Some info on the routers: both run the same JunOS version, both are connected to the same two peering IXP LANs and have a large number (several hundreds) of (almost identical) IPv4 and IPv6 sessions. Both routers have a connection to a different IP transit provider and are connected in the same way to the rest of our network. The routing engines' CPU load isn't flatline on 80+%, there are drops back to normal levels for minutes to hours, but these drops are not that often.
Things I've checked:
- no configuration changes have been made at the moment the increase started
- there's no increase in non-unicast traffic directed at the control plane
- there's no (substantial) change in the amount of traffic being forwarded (though even a increase shouldn't matter)
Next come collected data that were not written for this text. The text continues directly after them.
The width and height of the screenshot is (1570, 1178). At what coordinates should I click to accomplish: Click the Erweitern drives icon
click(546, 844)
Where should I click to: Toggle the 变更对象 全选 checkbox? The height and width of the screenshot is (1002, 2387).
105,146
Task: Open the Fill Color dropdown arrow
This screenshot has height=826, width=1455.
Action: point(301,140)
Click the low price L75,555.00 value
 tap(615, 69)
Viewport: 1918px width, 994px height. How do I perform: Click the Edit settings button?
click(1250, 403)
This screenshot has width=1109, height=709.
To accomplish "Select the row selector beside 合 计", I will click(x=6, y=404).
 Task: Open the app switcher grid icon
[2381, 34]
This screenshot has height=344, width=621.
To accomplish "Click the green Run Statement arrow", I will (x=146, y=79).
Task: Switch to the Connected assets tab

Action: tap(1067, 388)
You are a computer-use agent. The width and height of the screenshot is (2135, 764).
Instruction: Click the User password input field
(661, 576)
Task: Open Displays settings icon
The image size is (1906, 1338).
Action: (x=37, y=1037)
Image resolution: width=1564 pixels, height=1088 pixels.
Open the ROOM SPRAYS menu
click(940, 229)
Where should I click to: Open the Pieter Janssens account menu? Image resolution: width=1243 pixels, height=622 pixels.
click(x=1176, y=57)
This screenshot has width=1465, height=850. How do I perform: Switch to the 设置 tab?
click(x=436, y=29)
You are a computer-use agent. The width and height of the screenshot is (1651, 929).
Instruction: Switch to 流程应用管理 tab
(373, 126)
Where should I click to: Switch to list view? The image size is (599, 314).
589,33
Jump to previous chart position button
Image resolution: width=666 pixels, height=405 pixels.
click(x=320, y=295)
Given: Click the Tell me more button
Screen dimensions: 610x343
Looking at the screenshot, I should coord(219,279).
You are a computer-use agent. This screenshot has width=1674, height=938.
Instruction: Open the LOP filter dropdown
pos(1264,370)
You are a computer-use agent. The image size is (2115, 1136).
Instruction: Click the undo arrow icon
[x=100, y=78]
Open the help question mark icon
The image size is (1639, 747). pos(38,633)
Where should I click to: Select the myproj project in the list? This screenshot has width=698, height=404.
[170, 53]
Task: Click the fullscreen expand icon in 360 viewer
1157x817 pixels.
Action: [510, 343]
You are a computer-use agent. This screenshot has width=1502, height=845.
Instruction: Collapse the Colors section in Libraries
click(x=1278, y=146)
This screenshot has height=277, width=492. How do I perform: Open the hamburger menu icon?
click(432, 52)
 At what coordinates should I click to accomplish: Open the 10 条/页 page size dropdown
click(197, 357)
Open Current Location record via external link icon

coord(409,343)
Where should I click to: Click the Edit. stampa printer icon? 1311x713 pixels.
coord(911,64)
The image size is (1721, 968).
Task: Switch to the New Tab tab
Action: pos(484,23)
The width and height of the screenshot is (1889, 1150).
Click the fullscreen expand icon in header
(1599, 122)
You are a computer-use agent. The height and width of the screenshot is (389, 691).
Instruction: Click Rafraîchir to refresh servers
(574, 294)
show system processes summary
indicates therpd
process is causing the high CPU load- there are no rapidly flapping BGP peers causing a large amount of BGP changes
One possible explanation I can come up with is a peer (or more than one) on one of the IXP's both routers are connected to sending a large number of BGP updates. Currently I only have statistics on the number of BGP messages for my transit sessions (showing no abnormal activity) and with several hundreds of BGP sessions on the peering LANs it's not that easy to spot the problematic session(s) if I should create graphs for all sessions.
My questions are:
- are there any other things I should check to find the cause of this increase in CPU load on the routing engines?
- how can I easily find out which sessions are causing these problems (if my assumption is right)? Enabling BGP traceoptions generates huge amounts of data, but I'm not sure if it gives me any real insights.